* _Activity_:
Write out the data below exactly as given, without any of its pictures.

++++ Input records ++++

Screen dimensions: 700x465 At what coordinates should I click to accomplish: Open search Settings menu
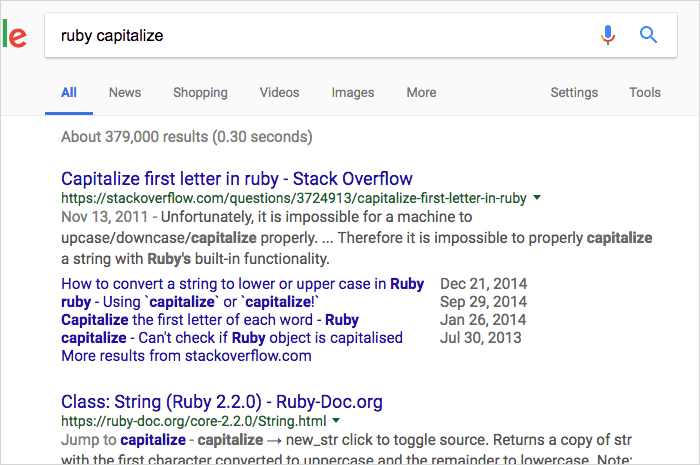574,92
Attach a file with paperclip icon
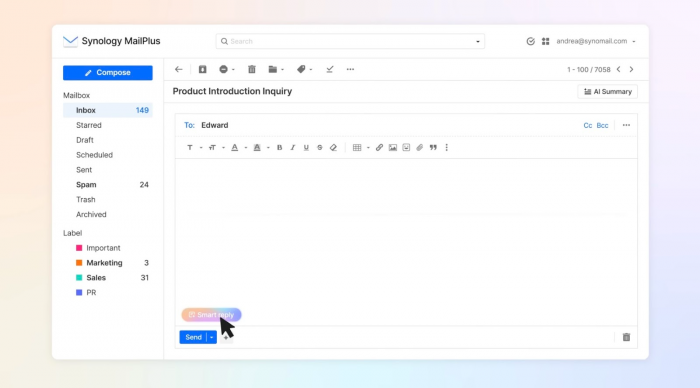 click(x=420, y=147)
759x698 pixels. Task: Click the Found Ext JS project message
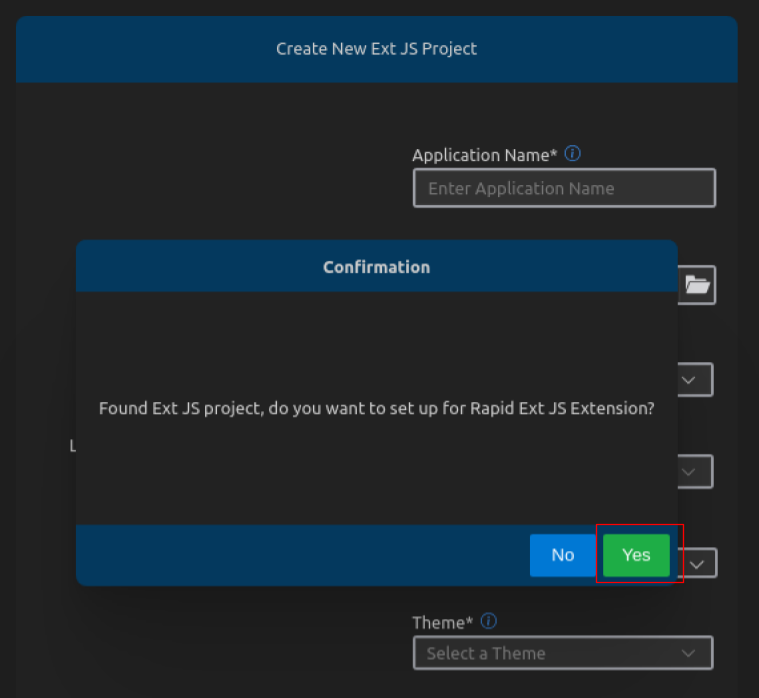[x=376, y=409]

++++

* _Exercise result_:
Screen dimensions: 700x465 At what coordinates should I click to accomplish: Open search Settings menu
574,92
Attach a file with paperclip icon
 click(x=420, y=147)
759x698 pixels. Task: Click the Found Ext JS project message
[x=376, y=409]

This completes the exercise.